(Stored data entries)
━━━━━━
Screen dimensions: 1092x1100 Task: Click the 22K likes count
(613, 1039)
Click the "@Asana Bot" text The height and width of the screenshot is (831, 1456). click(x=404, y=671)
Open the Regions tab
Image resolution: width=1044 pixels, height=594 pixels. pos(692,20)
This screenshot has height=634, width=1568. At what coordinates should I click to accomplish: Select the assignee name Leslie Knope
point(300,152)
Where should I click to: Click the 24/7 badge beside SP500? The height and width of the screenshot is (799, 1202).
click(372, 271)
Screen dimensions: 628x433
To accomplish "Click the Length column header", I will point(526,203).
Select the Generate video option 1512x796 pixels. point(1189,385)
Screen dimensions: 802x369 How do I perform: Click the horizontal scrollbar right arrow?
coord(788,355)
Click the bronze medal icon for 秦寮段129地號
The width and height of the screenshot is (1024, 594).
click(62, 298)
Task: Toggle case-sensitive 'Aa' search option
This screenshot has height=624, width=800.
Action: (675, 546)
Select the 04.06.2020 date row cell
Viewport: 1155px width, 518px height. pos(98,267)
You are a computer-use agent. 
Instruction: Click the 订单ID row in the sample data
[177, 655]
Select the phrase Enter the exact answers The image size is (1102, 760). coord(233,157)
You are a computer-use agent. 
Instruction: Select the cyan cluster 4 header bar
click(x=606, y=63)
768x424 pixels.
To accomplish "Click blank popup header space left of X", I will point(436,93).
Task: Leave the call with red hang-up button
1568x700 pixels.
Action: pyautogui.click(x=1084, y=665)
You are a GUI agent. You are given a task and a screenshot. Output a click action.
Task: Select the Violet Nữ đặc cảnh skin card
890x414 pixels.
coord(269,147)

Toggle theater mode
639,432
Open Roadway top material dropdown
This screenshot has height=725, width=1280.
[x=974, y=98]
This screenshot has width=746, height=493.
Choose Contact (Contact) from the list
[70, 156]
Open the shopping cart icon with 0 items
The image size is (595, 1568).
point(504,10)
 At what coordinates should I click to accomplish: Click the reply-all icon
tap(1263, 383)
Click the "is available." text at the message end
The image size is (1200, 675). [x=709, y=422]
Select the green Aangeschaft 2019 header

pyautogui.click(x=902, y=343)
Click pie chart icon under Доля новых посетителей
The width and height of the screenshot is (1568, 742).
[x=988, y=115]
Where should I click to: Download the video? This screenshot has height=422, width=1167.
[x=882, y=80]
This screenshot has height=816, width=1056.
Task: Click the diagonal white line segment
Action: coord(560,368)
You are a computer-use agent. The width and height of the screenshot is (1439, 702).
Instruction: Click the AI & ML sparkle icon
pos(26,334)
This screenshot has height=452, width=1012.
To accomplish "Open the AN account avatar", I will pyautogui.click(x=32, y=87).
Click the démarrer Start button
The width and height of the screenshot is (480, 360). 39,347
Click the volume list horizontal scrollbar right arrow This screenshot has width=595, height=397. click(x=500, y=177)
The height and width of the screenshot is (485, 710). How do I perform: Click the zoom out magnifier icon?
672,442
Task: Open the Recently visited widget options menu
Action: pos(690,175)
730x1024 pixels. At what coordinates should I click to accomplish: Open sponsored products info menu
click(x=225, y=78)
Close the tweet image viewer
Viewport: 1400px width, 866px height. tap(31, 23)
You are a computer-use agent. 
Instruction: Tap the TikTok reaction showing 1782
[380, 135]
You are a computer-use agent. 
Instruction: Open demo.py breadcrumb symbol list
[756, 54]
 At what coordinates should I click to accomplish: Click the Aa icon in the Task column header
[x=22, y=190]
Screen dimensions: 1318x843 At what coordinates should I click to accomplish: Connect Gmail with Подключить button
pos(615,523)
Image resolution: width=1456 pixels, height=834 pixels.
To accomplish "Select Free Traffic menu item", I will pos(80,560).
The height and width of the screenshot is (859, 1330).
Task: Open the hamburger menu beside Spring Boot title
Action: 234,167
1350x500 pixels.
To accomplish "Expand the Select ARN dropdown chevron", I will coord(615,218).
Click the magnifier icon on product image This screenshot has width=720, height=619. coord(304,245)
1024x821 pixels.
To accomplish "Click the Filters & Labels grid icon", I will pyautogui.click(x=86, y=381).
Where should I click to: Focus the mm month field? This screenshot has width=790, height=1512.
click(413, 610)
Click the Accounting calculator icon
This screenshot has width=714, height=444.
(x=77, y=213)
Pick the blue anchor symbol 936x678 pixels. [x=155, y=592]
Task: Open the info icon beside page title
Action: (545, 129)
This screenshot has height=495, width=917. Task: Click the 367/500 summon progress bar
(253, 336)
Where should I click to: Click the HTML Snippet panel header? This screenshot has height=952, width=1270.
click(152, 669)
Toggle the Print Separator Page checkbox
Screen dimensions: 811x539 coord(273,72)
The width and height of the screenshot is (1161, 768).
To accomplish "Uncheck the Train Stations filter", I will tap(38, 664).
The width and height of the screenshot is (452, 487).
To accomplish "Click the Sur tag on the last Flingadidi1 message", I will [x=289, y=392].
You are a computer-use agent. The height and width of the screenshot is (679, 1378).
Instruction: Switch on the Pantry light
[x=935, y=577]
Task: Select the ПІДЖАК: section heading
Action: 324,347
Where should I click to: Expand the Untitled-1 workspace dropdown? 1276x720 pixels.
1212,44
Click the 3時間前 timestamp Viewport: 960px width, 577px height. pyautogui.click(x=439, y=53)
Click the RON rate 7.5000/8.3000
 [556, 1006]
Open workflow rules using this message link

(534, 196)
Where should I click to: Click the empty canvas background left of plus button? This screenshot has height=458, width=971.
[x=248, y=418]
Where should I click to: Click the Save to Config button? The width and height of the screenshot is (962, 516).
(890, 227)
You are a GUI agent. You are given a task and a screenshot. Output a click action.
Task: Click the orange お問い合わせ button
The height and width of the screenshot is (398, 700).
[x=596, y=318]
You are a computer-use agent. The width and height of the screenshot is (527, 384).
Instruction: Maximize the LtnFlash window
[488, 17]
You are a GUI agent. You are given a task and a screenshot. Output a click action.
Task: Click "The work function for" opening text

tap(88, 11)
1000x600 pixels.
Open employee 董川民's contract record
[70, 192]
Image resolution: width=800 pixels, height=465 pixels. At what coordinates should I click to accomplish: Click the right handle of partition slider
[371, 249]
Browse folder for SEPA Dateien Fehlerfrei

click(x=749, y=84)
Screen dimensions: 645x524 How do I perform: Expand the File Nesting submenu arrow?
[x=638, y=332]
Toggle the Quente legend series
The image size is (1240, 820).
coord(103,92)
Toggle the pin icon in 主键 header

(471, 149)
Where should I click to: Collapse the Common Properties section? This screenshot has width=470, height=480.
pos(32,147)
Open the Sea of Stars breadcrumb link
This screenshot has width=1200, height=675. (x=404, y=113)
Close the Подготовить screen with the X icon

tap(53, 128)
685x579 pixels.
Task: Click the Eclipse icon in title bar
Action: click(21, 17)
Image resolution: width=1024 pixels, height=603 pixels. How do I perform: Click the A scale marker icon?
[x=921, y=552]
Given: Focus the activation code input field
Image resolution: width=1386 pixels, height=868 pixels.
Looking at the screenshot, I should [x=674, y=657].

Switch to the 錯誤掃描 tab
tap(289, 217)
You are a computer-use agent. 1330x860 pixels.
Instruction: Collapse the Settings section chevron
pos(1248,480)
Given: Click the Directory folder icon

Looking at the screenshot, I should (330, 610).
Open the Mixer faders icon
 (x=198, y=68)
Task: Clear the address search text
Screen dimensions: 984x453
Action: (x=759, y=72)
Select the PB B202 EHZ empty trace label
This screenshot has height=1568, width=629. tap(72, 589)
━━━━━━
▶ Requirement: Above are the entries; count how many of their lines contain the word "search" and give only that number.

▶ Response box: 2